▶ **Soal Tertulis A**
Jawab pertanyaan berikut dari artikel tentang masalah Kota Padang:
(i) Menurut catatan Eko Alfares, sejak kapan banjir sudah terjadi di Kota Padang?
(ii) Berapa pasangan Calon Walikota Padang yang dihadirkan dalam dialog Forum Editor (FEd) Sumbar?
(iii) Indeks apa yang menurut Nusirwan Effendi tidak ada selama ini?
▶ **Soal Tertulis B**
Cetak persis bagian artikel tentang masalah Kota Padang, mulai dari "Firdaus – Padang" terus ke bawah sampai "publik di Padang.".

▶ **Teks Kutipan**
01 October 2013

“Malu Kami Membawa Tamu ke Padang…”

* Dialog Forum Editor (FEd) Sumbar


Membahas tentang Padang, hari ini, seakan membentang benang kusut. Tak pernah terselesaikan. Padang Kota Tercinta memiliki persoalan di sana-sini. Kusut-masai. Karut-marut.
Mau diurus dari mana? Semuanya serba masalah. Di sana ada masalah, di sini juga punya masalah. Masalah dimana-mana.

Firdaus – Padang

Banjir, misalnya. Persoalan banjir, ternyata bukan masalah kekinian. Dalam catatan Eko Alfares, pengamat Perkotaan, persoalan banjir di Kota Padang sudah terjadi sejak 400 tahun silam. Tak pernah terselesaikan.
Belakangan persoalannya semakin parah, sebab dasar-dasar hukum di Padang semakin tidak jelas. Dibanyak tempat tak ada lagi ruang yang bisa menerima resapan air ke datang. Semuanya terbendung di permukaan karena adanya penutupan permukaan tanah oleh bangunan atau landasan yang dicor dan sejenisnya.
“Jika ini dibiarkan, Padang akan terus mengalami banjir dan akan semakin lebih parah untuk masa-masa datang,” kata Eko Alfares, pada dialog Forum Editor (FEd) Sumbar, yang menghadirkan 10 pasangan Calon Walikota Padang serta pengamat, wartawan, akademisi dan praktisi, terkait persoalan infrastruktur dan sarana publik di Padang.

Nusirwan Effendi, pengamat Kepentingan Publik, melihat sudut lain. Katanya, persoalan Padang sangat komplek. Salah satu yang diapungkannya, tak ada indeks kepuasan warga yang sudah terjadi selama ini, juga tak ada pula indeks kepuasan warga yang hendak dikerjakan para calon walikota dan calon wakil walikota.
“Semuanya hanya ingin membangun, tetapi tidak mengacu kepada indeks kepuasan warga. Kalau hanya sekadar membangun, sangat mudah. Bangun saja dulu. Persoalan masyarakat menerima, atau puas dan tidak puas dengan apa yang dibangun, itu persoalan belakangan,” kata Nusirwan Effendi.
Nusirwan melihat, muara dari persoalan ini justru semakin buruk. Ketika masyarakat tidak puas dengan apa yang dikerjakan pemerintah, maka pemerintah bisa saja berdalih bahwa masyarakatlah yang tidak peduli dan tidak bersyukur dengan apa yang sudah diperbuat pemerintah.
“Padahal apa yang dibuat tersebut tidak mengacu kepada kebutuhan masyarakat,” katanya sembari menyebutkan, muara dari persoalan tersebut pemerintah jalan sendiri, dan masyarakat merasa tidak mau tahu dengan pemerintah itu sendiri. Salah satu contoh kecil dari apa yang dipaparkan Nusirwan tersebut adalah persoalan macet. Masyarakat butuh  solusi  mengatasi kemacetan.

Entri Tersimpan
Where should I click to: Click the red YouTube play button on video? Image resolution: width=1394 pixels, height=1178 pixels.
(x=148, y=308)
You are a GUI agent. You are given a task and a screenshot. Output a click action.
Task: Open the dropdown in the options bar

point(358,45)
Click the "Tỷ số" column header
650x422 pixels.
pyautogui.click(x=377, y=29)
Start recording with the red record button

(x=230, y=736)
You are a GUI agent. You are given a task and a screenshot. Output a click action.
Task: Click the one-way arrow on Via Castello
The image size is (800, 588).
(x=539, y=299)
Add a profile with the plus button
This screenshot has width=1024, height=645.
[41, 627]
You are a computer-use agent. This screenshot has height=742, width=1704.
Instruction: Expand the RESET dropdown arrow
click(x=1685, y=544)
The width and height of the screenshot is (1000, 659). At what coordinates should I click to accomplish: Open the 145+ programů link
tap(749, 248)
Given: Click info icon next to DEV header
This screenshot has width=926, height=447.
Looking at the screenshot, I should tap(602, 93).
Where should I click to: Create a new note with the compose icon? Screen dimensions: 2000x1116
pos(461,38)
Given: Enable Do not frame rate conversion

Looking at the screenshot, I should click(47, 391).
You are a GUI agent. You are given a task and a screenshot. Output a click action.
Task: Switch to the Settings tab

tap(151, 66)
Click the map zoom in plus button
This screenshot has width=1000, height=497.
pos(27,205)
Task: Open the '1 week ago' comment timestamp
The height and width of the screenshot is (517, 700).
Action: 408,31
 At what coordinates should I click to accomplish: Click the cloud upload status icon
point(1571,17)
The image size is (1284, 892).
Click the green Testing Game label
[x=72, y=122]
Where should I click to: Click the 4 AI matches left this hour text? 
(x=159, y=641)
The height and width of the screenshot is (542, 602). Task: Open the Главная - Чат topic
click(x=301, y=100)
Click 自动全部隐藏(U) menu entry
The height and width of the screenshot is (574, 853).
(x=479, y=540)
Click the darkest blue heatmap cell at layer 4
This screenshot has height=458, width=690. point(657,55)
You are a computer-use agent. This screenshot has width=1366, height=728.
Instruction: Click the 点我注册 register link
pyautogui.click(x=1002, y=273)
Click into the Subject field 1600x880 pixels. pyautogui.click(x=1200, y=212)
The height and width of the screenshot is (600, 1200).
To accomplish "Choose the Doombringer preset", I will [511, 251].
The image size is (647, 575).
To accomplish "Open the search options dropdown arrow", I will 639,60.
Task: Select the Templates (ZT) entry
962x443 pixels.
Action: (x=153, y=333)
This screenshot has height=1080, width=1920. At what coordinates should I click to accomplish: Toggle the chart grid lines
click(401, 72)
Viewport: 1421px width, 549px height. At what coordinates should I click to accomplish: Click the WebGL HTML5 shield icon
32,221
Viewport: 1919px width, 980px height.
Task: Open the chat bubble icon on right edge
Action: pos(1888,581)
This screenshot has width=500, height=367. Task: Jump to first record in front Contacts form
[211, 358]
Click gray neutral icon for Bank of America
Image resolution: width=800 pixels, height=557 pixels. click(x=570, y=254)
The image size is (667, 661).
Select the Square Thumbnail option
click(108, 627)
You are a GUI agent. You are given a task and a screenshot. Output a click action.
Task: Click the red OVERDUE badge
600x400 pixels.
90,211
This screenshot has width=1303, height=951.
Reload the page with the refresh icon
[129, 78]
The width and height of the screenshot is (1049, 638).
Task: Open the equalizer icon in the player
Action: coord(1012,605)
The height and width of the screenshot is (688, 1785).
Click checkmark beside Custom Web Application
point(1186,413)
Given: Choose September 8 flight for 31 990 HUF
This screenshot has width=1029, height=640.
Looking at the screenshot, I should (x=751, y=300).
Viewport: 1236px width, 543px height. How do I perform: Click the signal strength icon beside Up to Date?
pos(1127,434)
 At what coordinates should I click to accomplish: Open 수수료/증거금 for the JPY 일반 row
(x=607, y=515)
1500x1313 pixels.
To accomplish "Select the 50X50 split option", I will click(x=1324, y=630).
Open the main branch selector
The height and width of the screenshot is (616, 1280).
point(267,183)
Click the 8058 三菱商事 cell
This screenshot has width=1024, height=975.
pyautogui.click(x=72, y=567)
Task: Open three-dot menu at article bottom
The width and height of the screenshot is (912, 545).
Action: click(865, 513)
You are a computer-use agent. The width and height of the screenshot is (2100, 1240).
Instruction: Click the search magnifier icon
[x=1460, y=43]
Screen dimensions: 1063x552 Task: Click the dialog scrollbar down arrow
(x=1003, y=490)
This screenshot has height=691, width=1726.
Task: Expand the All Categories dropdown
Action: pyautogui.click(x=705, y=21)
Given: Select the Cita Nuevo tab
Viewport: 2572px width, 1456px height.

▶ **Jawaban yang Diharapkan A**
(i) Sejak 400 tahun silam.
(ii) 10 pasangan.
(iii) Indeks kepuasan warga.

▶ **Jawaban yang Diharapkan B**
Firdaus – Padang

Banjir, misalnya. Persoalan banjir, ternyata bukan masalah kekinian. Dalam catatan Eko Alfares, pengamat Perkotaan, persoalan banjir di Kota Padang sudah terjadi sejak 400 tahun silam. Tak pernah terselesaikan.
Belakangan persoalannya semakin parah, sebab dasar-dasar hukum di Padang semakin tidak jelas. Dibanyak tempat tak ada lagi ruang yang bisa menerima resapan air ke datang. Semuanya terbendung di permukaan karena adanya penutupan permukaan tanah oleh bangunan atau landasan yang dicor dan sejenisnya.
“Jika ini dibiarkan, Padang akan terus mengalami banjir dan akan semakin lebih parah untuk masa-masa datang,” kata Eko Alfares, pada dialog Forum Editor (FEd) Sumbar, yang menghadirkan 10 pasangan Calon Walikota Padang serta pengamat, wartawan, akademisi dan praktisi, terkait persoalan infrastruktur dan sarana publik di Padang.